Menos homicidios en Bogotá

  • Afinar medidas contra reincidencia criminal
  • Más incentivo a colaboración de ciudadanía

 

 

Contrario a lo que está sucediendo en otras ciudades capitales, en gran parte por la ocurrencia de casos de sicariato, vendettas entre grupos delincuenciales y hasta masacres, la tasa de homicidios este año en Bogotá continúa a la baja. Se trata, sin duda, de una buena noticia que valida la estrategia de seguridad que ha venido implementando tanto la Administración Distrital como la Policía Metropolitana, la Fiscalía, el Ejército, otros organismos de la Fuerza Pública y el rol cada vez más activo de la comunidad en su colaboración con las autoridades para prevenir el crimen o denunciar rápidamente su ocurrencia.

Según el reporte de la Secretaría de Seguridad, Convivencia y Justicia, en febrero se registró una reducción de 34 por ciento en los homicidios, lo que se constituye en la cifra más baja en los últimos nueve años en la capital del país.
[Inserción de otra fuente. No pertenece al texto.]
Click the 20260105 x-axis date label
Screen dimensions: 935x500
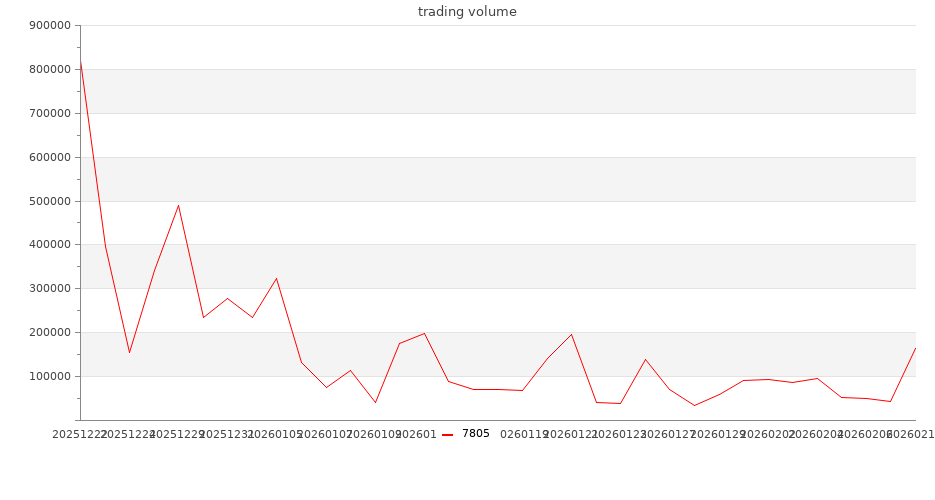(x=276, y=435)
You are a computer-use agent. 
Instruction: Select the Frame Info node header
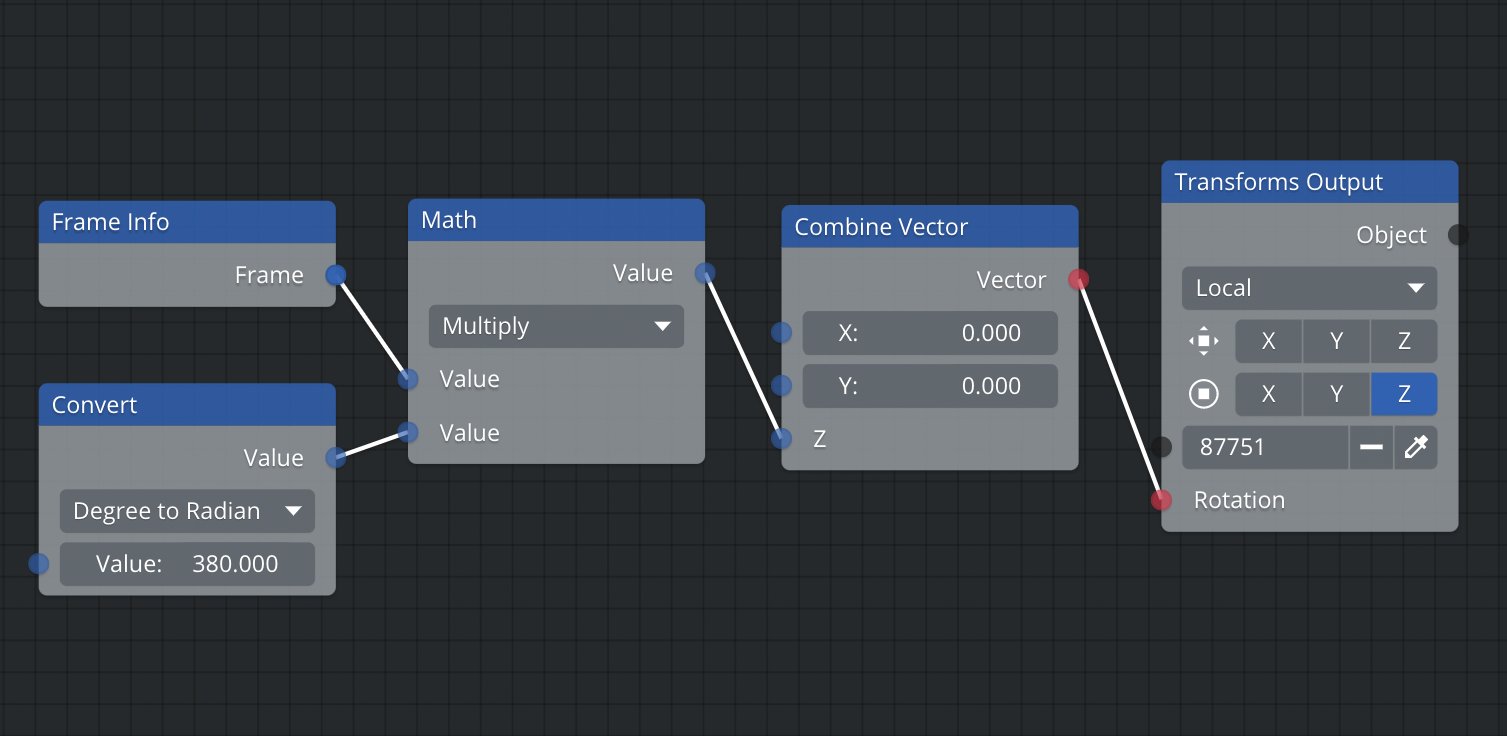coord(187,222)
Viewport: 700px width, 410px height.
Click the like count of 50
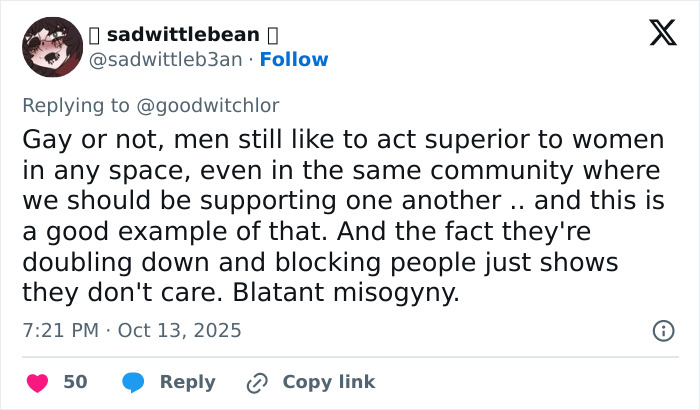(75, 382)
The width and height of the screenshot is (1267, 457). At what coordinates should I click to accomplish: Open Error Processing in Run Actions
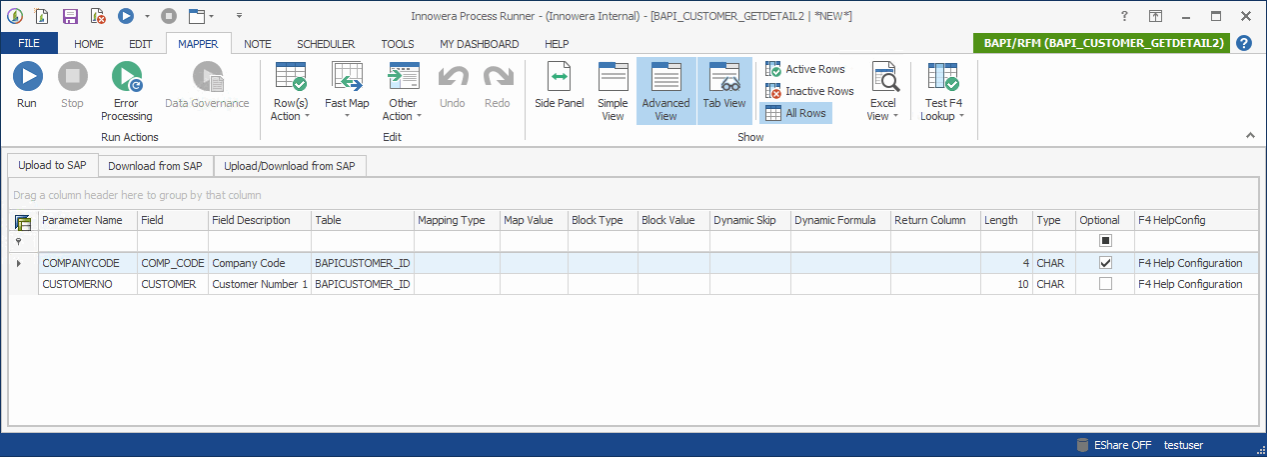point(127,91)
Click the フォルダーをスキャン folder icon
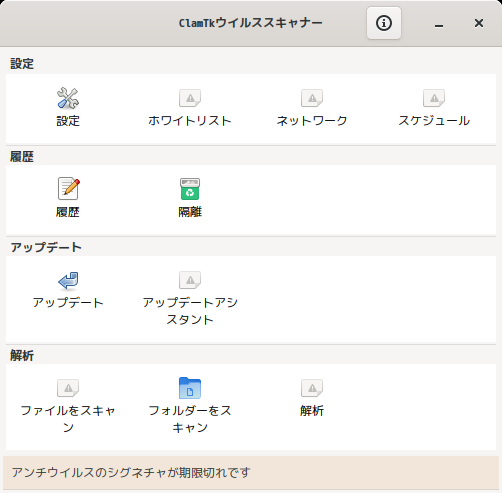The height and width of the screenshot is (493, 502). tap(190, 388)
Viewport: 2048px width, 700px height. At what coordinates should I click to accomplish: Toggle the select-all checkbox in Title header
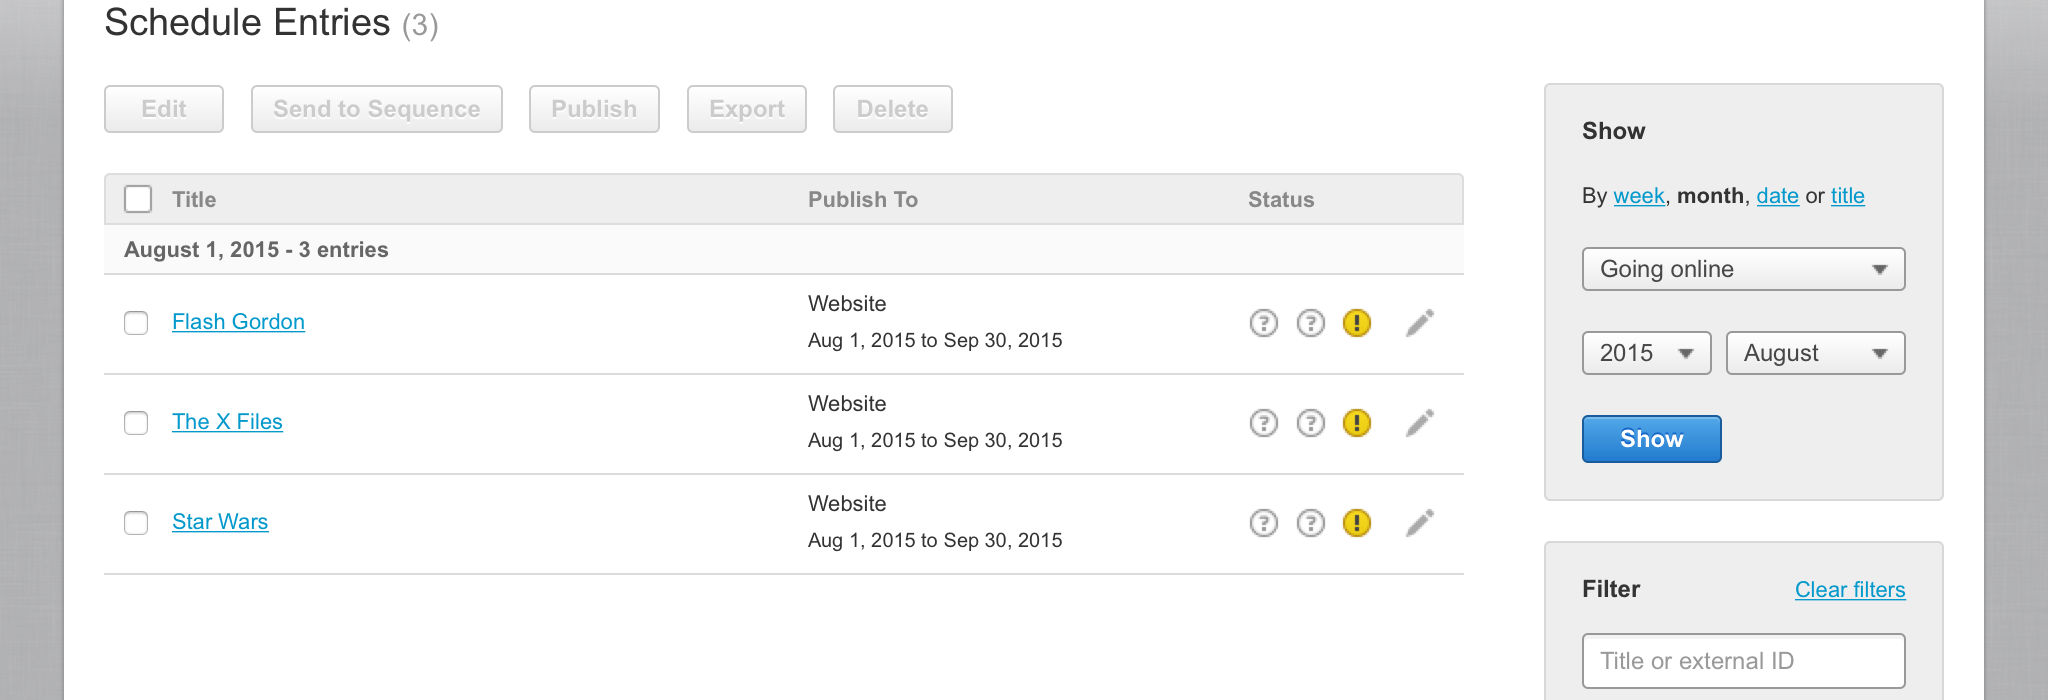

En total el mes pasado se reportaron 57 casos de homicidio, sustancialmente menos que los 87 en el mismo lapso del año pasado.

Lo más importante no es la rebaja en este tipo de muertes el mes pasado, sino que la misma hace parte de una tendencia. La propia Administración recalca que mientras en 2015 la tasa de homicidios era de 17.4 por ciento, en 2018 se redujo a 12.8 por ciento. Esto último es clave si se tiene en cuenta que a nivel nacional el año pasado los homicidios volvieron a aumentar después de un periodo de cinco años a la baja.

Es prioritario mantener esta tendencia, más aún porque la meta de la alcaldía de Enrique Peñalosa para este año, cuando finaliza su mandato, es bajar la tasa de homicidios al 12 por ciento, lo que implicaría menos de mil de este tipo de muertes violentas al año.

Es claro que dentro de esta reducción ha sido clave no solo el trabajo dedicado y efectivo de la Fuerza Pública y los organismos judiciales, sino también que se ha fortalecido la operatividad y el equipamiento de los uniformados.

En desarrollo de ello el Distrito ha entregado en los últimos tres años 94 mil millones de pesos para la renovación de vehículos en la Policía, un moderno edificio a la Brigada XIII del Ejército y a la Seccional de la Fiscalía General equipos destinados a labores de inteligencia e investigación criminal. También se ha fortalecido la seguridad barrial con videocámaras de vigilancia.

Es claro que la disminución de los homicidios no es un fenómeno aislado del combate efectivo a otros delitos de menor gravedad pero que, por sus propias circunstancias de modo, tiempo y lugar, suelen llevar a asesinatos, como es el caso del microtráfico, los fleteos, los robos de celulares, el pandillismo, las riñas callejeras y otras actividades ilegales de alto impacto.

Sin embargo, para lograr una caída más efectiva en materia de homicidios es necesario profundizar en otros frentes. Por ejemplo, los alcaldes de las ciudades capitales han venido insistiendo en que es necesaria una reforma a los códigos Penal y de Procedimiento Penal que evite que una porción importante de los delincuentes que son capturados en flagrancia terminen siendo liberados en cuestión de días, semanas o pocos meses. Las estadísticas son impactantes en torno a redomados ladrones que tienen múltiples entradas y salidas de prisión. Igualmente es necesario aplicar una reingeniería al sistema de la casa por cárcel, ya que cada vez es más frecuente la detención de personas que, se supone, debían estar internadas en su domicilio cumpliendo medidas de prisión domiciliaria. No menos prioritario es que se analice lo que está pasando con el creciente número de adolescentes que terminan siendo procesados penalmente. Los centros de detención y resocialización de los mismos también están generando muchos problemas últimamente.

De otro lado, si bien se avanzó en cuanto a la prohibición de la venta libre de armas blancas, todavía son altos los índices de personas y heridas con cuchillos. Por igual deben redoblarse los operativos y retenes de las autoridades policiales y militares para confiscar una gran cantidad de armas de fuego ilegales en manos de delincuentes comunes y bandas criminales organizadas.

No menos clave es que se profundicen las campañas para incentivar la colaboración ciudadana no solo en la denuncia de los delincuentes, sino en la organización, a través de las juntas comunales, de sistemas de disuasión y prevención de las actividades criminales, especialmente con la instalación de cámaras de vigilancia y coordinación con los cuadrantes policiales. Igual tienen que ahondarse las campañas contra la intolerancia, que es una de las principales causas de los homicidios en la ciudad.

Como se dijo, disminuir la tasa de homicidios no es una tarea fácil. En Bogotá hay un camino avanzado y lo importante es redoblar esfuerzos.